§ **PROMPT**: In the essay below on Big Sur and ranching, what name does the writer say they have called the ranchers occupying the Oregon bird sanctuary?

§ **PAGE EXCERPT**:
Advertisement
Every year that I am able I pay a visit to Big Sur, California, one
of my favorite places since I was very small. I love the scenic drive
up the rugged coast on the winding WPA-era highway One through the
land where the mountains meet the sea. You've seen it in car
commercials, and the famous chase scene from North by Northwest, and
the picture in your mind, no doubt, is of the azure Pacific waters
glistening in the sun as waves lap the rocky coast line below sloping
Emerald meadows. As a kid I took all of this for granted, but I
gradually came to realize that the ribbon of highway isn't the only
feature there that is foreign to the natural landscape. The fact is
that those brilliant swaths of Green shouldn't be there – and they
wouldn't be were it not for the small herds of cows that regularly
scour the fenced-in private ranches, allowing grasses to flourish
where once there were coastal prairies and thickets of woods. The
fact is that the Big Sur we have all seen in pictures and post cards
for as long as we can remember is, in reality, a severely altered
landscape, some of whose most iconic features are the result of large
scale human-caused damage. In that sense, Big Sur, as we know it, is
a perfect metaphor for the much larger environmental crisis facing
the American prairies of the South and MidWest , and the way we have
grown to accept the destructive agricultural practice known as
“ranching” as an immutable facet of the American identity.
As the motley hoard of rogue ranchers in cheap Stetsons,
camo-Carharts and guns inhabit an unguarded bird sanctuary in rural
Oregon, net-savvy citizens have been quick to point out the obvious
double-standard with regard to the way law enforcement has handled
the secessionist stand-off as opposed to the violent crackdowns
meted out in Ferguson or Baltimore, New York, and Minneapolis in
response to Black Lives Matter protests. We have ridiculed these
inarticulate Marlboro men with apt monikers like “Y'all Queda”, and
“Vanilla Isis”. I've called them “Bundymentalists”, owing to the
fact that their chief instigators are members of the Bundy clan from
Nevada, infamous for an earlier armed stand-off sparked by Federal
officials attempts to collect more than a Million dollars in
delinquent cattle-grazing fees owed by the self-appointed patron
saint of illegal grazing, Cliven Bundy. Folks have observed that the
Bundy's, and, indeed a great many cattle ranchers, are dependent on
subsidies from the very same government the Bundy Bunch and their
fan club so vehemently decry. Ranchers whose properties abut Federal
lands depend on being able to graze their cattle on public acreage
in accordance with leases they obtain from the Bureau of Land
Management. But the Bundy's want to enjoy this privilege without
having to pay for it, and that, indeed, is the message they've
brought to Oregon.

§ **GIVEN ENTRIES**:
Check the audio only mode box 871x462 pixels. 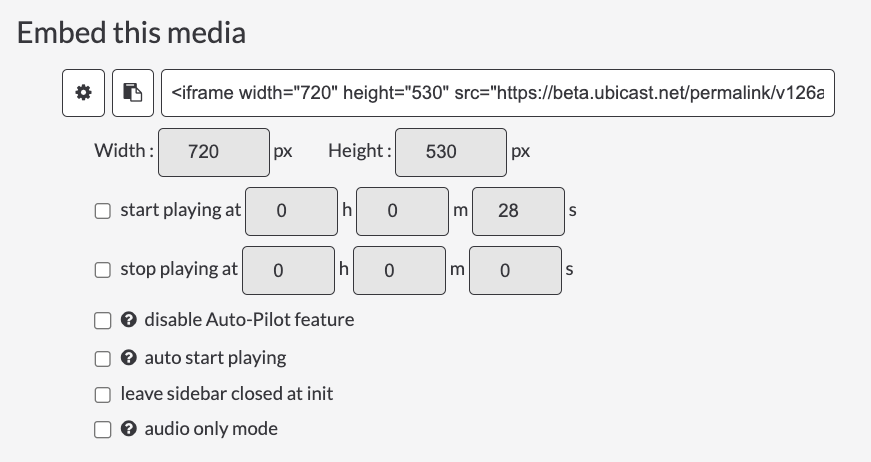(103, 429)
==
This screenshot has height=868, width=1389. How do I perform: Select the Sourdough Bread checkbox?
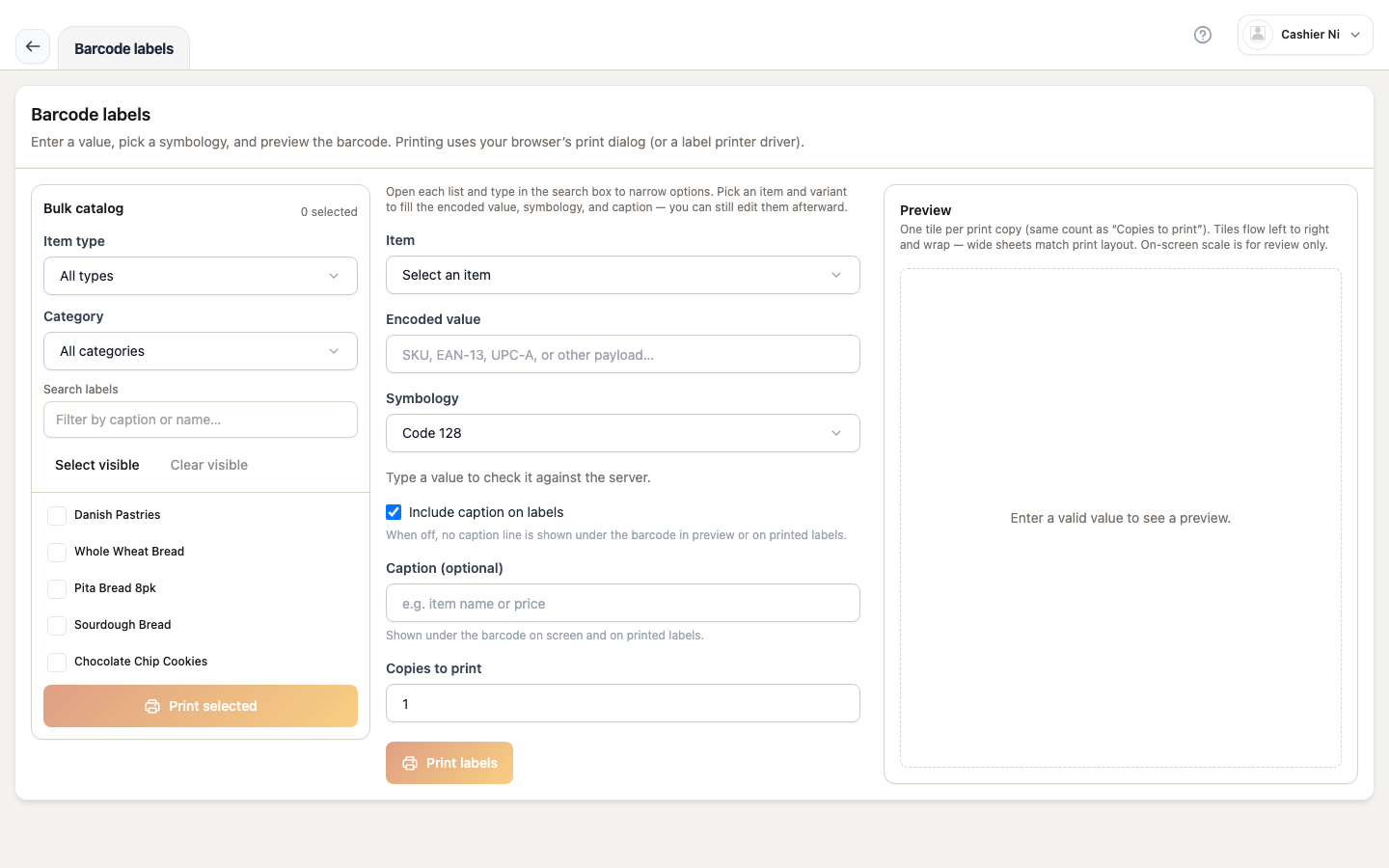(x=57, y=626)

§ **REPLY TO THE TASK**: "Bundymentalists"